Two extremophile archaeal species with nearly identical genomes use dramatically different methods to deal with excess uranium in their environments, according to another study slated to come out online in PNAS this week. A team from North Carolina State University and the University of Nebraska-Lincoln compared thermoacidophilic Metallosphaera sedula archaea from a uranium-rich hot spring in Italy with a closely related extremophile, M. prunae, found at a German uranium mine. Though the archaea shared some 99.99 percent of their genome sequences, the researchers report, the Italian species slurped up excess uranium for energy, while the species sampled in Germany relied on dormancy to avoid uranium toxicity. Together with the team's transcriptomic analyses, the findings "point to uranium extremophily as an adaptive, rather than intrinsic, feature for Metallosphaera species, driven by environmental factors."

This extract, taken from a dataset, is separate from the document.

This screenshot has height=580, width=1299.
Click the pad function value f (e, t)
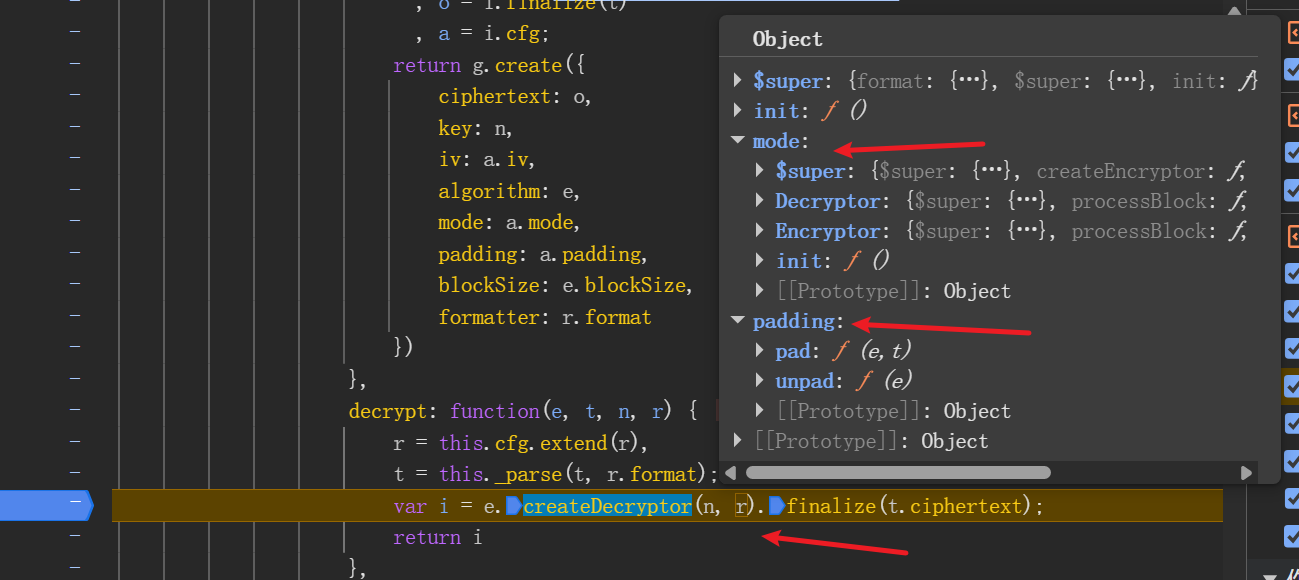[x=871, y=351]
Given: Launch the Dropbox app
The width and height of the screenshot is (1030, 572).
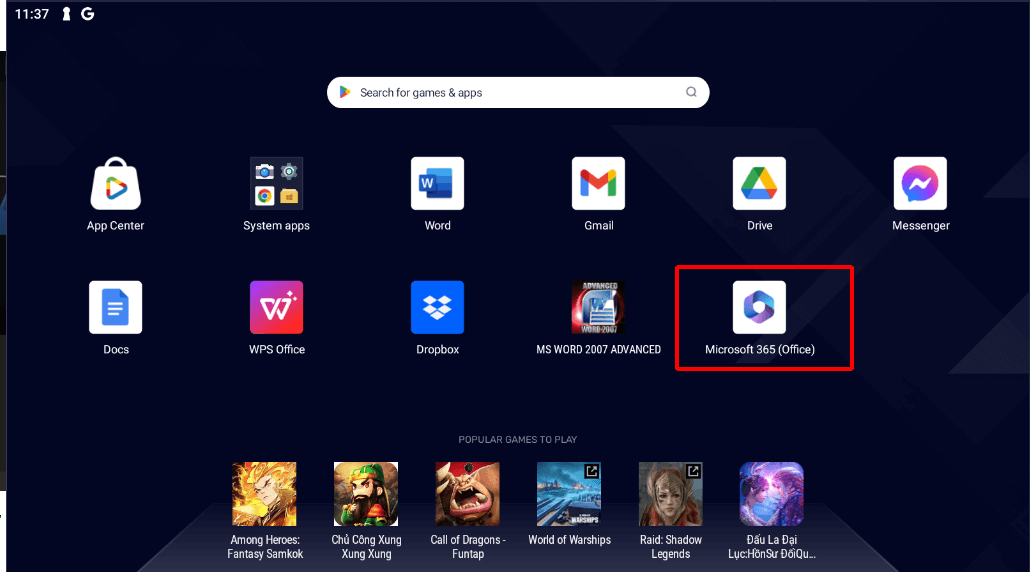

Finally, researchers from the US and China explore the role of microRNAs in a set of pre-leukemic conditions known as myeloproliferative neoplasms. Using a gain-of-function screen for miRNAs whose expression could prompt bone marrow-derived cells to take on myeloproliferative neoplasm-like traits, the team narrowed in on a miRNA called miR-125a. A series of follow-up experiments in cell lines, primary bone marrow cells, and mouse models suggested that miR-125a targets several protein phosphatase enzymes in the cell — and that its enhanced expression contributes to an oncogenic environment even before MPNs transition to advance disease states. "Our data demonstrate that miR-125a-induced MPN is addicted to its sustained overexpression," study authors say, "and highlight the complex nature of oncogenic miRNA dependence in an early neoplastic state."